[Source records]
━━━
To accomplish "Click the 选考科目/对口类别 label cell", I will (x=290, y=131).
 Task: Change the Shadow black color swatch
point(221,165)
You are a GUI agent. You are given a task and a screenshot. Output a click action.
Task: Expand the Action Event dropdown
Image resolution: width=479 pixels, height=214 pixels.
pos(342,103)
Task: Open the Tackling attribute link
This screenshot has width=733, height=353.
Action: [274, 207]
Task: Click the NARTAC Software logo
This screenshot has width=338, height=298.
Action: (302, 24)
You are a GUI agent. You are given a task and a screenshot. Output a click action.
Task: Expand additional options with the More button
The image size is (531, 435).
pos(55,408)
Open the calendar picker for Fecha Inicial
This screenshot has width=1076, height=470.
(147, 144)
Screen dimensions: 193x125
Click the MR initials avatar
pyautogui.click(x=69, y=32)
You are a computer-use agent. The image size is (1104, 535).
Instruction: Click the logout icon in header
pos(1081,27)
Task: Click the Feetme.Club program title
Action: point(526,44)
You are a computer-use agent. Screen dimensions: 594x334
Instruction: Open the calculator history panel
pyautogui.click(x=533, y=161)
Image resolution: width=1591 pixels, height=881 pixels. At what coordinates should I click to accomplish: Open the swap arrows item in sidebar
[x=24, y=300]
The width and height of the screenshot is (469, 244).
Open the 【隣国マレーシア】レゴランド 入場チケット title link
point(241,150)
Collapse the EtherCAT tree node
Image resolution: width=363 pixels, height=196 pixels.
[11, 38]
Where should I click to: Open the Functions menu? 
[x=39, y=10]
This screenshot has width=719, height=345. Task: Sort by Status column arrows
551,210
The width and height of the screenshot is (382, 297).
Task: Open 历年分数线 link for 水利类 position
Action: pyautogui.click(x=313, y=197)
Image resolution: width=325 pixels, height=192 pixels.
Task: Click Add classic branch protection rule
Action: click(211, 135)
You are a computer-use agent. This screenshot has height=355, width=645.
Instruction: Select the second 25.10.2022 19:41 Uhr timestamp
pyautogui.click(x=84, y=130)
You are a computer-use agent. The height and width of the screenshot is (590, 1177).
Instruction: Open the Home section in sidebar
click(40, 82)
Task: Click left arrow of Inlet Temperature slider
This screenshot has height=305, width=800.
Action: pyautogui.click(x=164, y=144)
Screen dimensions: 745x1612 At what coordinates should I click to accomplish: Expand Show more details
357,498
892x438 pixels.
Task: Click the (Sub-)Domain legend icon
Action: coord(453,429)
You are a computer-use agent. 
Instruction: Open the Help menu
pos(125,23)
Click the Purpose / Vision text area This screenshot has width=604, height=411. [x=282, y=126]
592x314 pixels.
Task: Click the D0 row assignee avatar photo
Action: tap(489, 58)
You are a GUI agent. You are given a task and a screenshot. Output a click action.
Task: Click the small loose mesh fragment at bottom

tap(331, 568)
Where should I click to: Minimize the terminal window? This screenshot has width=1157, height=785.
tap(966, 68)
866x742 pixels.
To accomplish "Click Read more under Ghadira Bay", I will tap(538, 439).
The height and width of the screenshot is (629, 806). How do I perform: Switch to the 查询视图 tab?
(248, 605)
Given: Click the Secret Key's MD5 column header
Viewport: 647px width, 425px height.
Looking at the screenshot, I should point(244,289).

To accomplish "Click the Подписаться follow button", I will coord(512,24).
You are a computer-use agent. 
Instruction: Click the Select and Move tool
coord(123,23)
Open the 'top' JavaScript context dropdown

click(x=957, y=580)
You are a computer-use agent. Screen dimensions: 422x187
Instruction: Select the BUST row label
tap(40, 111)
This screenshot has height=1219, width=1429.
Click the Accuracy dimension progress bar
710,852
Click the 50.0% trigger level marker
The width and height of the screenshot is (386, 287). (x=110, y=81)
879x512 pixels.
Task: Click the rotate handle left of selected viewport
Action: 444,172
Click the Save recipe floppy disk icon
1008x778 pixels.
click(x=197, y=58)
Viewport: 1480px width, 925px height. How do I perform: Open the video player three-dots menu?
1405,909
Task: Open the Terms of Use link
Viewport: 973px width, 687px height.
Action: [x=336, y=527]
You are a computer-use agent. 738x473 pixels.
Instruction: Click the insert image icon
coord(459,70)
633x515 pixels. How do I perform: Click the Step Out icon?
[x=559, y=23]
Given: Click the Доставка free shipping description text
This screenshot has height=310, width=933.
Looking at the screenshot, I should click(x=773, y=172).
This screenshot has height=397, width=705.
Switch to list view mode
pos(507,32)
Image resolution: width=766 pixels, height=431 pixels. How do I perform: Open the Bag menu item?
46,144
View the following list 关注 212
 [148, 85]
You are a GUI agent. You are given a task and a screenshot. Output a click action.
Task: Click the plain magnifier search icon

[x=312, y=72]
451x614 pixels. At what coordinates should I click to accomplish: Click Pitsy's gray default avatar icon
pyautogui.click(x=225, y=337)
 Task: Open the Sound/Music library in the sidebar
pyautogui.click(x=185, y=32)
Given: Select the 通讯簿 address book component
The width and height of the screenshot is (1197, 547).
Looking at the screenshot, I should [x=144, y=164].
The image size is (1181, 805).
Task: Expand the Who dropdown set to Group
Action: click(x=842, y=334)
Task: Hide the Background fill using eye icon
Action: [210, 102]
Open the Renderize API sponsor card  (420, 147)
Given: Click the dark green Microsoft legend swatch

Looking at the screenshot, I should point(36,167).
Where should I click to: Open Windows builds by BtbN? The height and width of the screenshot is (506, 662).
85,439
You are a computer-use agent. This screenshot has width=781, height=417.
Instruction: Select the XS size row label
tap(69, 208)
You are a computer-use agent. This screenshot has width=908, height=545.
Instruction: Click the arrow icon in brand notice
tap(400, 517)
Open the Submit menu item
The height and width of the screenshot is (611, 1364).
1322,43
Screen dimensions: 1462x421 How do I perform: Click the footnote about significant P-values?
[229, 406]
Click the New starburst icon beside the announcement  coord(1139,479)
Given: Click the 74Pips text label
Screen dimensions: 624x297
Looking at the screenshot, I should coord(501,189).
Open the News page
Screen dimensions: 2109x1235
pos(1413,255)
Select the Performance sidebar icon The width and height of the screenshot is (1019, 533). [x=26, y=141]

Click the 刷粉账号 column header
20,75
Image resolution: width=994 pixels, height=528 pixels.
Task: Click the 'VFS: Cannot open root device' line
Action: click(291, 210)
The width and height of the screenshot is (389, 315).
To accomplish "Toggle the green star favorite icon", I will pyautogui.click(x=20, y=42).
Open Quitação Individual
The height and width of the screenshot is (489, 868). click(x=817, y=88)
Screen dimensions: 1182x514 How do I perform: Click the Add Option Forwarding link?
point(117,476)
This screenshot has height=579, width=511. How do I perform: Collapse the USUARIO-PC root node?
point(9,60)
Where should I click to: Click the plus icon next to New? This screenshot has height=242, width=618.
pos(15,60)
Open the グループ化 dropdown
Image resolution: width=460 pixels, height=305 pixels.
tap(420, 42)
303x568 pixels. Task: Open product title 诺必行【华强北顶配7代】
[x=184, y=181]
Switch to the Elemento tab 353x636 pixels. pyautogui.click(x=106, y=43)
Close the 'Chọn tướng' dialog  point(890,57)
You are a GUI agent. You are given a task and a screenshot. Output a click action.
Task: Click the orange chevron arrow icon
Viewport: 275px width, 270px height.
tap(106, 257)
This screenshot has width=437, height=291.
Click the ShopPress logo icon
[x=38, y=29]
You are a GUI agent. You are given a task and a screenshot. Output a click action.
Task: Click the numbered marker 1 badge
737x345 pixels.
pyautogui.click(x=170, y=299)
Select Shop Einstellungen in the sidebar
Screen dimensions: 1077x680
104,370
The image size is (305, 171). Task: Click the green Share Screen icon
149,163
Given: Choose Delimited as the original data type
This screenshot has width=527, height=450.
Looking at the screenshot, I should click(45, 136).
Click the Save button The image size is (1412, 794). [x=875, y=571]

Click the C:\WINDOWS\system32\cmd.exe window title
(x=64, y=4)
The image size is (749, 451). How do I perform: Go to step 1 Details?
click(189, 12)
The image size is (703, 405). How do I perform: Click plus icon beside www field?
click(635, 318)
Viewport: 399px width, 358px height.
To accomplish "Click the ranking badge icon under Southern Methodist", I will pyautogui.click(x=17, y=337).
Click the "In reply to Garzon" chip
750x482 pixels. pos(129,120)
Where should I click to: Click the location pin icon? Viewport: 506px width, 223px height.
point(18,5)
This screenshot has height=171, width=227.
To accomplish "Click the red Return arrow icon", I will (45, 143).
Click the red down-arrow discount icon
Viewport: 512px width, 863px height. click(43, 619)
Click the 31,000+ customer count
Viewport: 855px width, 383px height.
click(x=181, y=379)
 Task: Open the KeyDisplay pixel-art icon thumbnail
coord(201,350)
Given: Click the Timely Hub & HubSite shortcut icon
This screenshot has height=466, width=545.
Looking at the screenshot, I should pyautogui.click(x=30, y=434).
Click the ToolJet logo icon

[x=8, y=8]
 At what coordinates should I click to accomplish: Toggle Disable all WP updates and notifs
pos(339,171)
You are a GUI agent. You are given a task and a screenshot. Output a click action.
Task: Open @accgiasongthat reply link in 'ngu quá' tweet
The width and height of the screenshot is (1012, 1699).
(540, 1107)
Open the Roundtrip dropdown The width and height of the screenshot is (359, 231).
━━━
WORK INSTRUCTIONS: In the entries above, one line contains "Select the Performance" and another contains "Task: Click the orange chevron arrow icon". Reproduce exactly those two lines and the lines between them, nothing else.

ANSWER TO THIS TASK:
Select the Performance sidebar icon The width and height of the screenshot is (1019, 533). [x=26, y=141]

Click the 刷粉账号 column header
20,75
Image resolution: width=994 pixels, height=528 pixels.
Task: Click the 'VFS: Cannot open root device' line
Action: click(291, 210)
The width and height of the screenshot is (389, 315).
To accomplish "Toggle the green star favorite icon", I will pyautogui.click(x=20, y=42).
Open Quitação Individual
The height and width of the screenshot is (489, 868). click(x=817, y=88)
Screen dimensions: 1182x514 How do I perform: Click the Add Option Forwarding link?
point(117,476)
This screenshot has height=579, width=511. How do I perform: Collapse the USUARIO-PC root node?
point(9,60)
Where should I click to: Click the plus icon next to New? This screenshot has height=242, width=618.
pos(15,60)
Open the グループ化 dropdown
Image resolution: width=460 pixels, height=305 pixels.
tap(420, 42)
303x568 pixels. Task: Open product title 诺必行【华强北顶配7代】
[x=184, y=181]
Switch to the Elemento tab 353x636 pixels. pyautogui.click(x=106, y=43)
Close the 'Chọn tướng' dialog  point(890,57)
You are a GUI agent. You are given a task and a screenshot. Output a click action.
Task: Click the orange chevron arrow icon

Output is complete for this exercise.